The ministry released a statement a day prior to the application window’s opening. Energy minister Vladimir Malinov said the investments, worth up to BGN1,153,939,700 (US$657.4 million) “will guarantee the security and stability of the Bulgarian electricity system.”
Tender bids must be submitted electronically, with more information available on this portal.
Each bidder can apply for up to BGN148,643,080 in financial support, with up to 50% of the eligible costs to be covered. However, no application can receive more than BGN371,607.70, not including tax, per megawatt-hour of usable energy storage capacity.
Project costs incurred after the day the scheme was announced, 25 June 2024, will be recoverable. At the time of its announcement, the government invited public comment on the initiative, as reported by Energy-Storage.news.
EU’s post-pandemic recovery efforts supporting scheme
The scheme is funded by the European Union (EU) post-COVID Recovery and Resiliency Facility (RRF) and is part of Bulgaria’s National Recovery and Sustainability Plan (NRSP).
Back in 2021, as the EU’s European Commission (EC) was considering applications from the bloc’s 27 Member States for their share of up to €672.5 billion (US$749 billion) in funding through the RRF, the European trade association for energy storage, EASE, had warned the EC that leaving energy storage out of the scope of support would be a big mistake.
Since then, along with the funds for Bulgaria’s RESTORE scheme, the EU has approved state aid and incentive schemes to support energy storage in various other countries.
They include a €350 million scheme in Spain, grants worth €150 million in Slovenia and a €1.1 billion Hungarian government state aid plan to support large-scale energy storage as well as schemes in Romania and Greece.
‘Europe’s largest distributed energy storage tender’

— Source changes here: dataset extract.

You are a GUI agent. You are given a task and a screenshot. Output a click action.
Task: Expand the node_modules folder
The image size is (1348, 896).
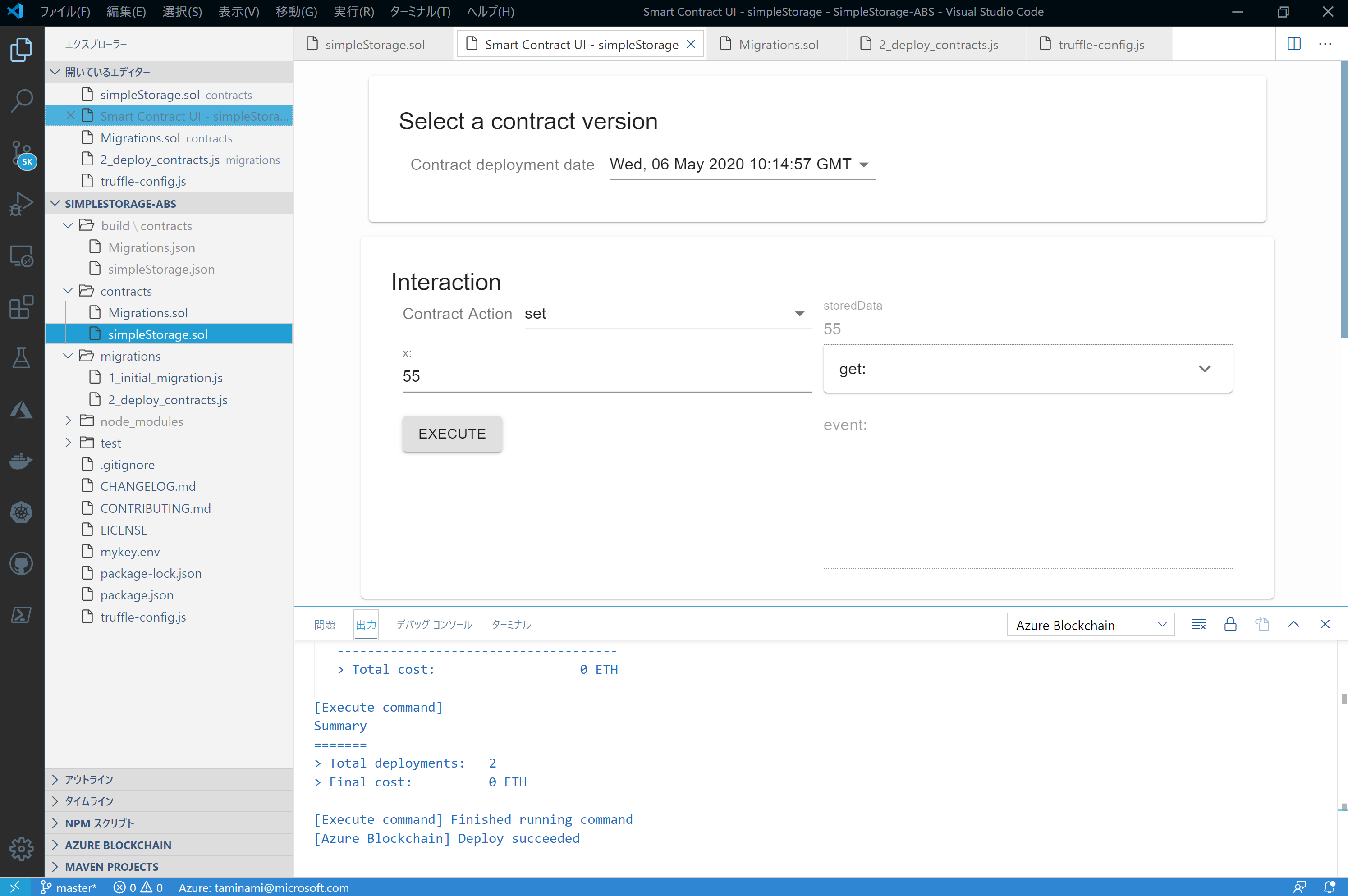pos(142,421)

Meanwhile, in Poland, state-owned power company Polska Grupa Energetyczna (PGE) said it would apply for funding from the nation’s KPO Recovery and Resilience Fund worth €60 billion as it began tendering for a large-scale battery energy storage system (BESS) of 263MW and at least 900MWh capacity in June.
Earlier this month, PGE, which is a retail utility as well as a public power generator, also launched what the company claimed is Europe’s largest tender for distributed energy storage facilities to date.
On 13 August, PGE said it is seeking to deploy 26 systems, with capacities ranging from 2MW to 10MW, for a total of 107MW/214MWh of electricity storage.
“The project of building distributed energy storage is a market response to the demand of local distribution systems for the possibility of storing surplus renewable energy and then using it when demand exceeds its supply. This will not only support the stable operation of the grid but will also contribute to the optimisation of prices on the energy market,” PGE management board president Dariusz Marzec said.
“Increasing the potential of the flexibility sources of the National Power System, including the number and capacity of energy storage installations, is the most effective support for the development of renewable energy sources.”
See more information on the PGE tender.
In a sponsored article for Energy-Storage.news last December, Silvestros Vlachopoulos and Jon Ferris from consultancy LCP Delta wrote about the prospects for energy storage market development across Eastern Europe, highlighting Poland as the country with the greatest immediate potential due to the start of capacity auctions.
While that has so far been the case in initial auction rounds, de-rating factors proposed by the government for forthcoming auctions could destabilise and otherwise negatively impact market growth, Energy-Storage.news heard in June from Michał Maćkowiak, managing director of the Poland arm of BESS developer Harmony Energy.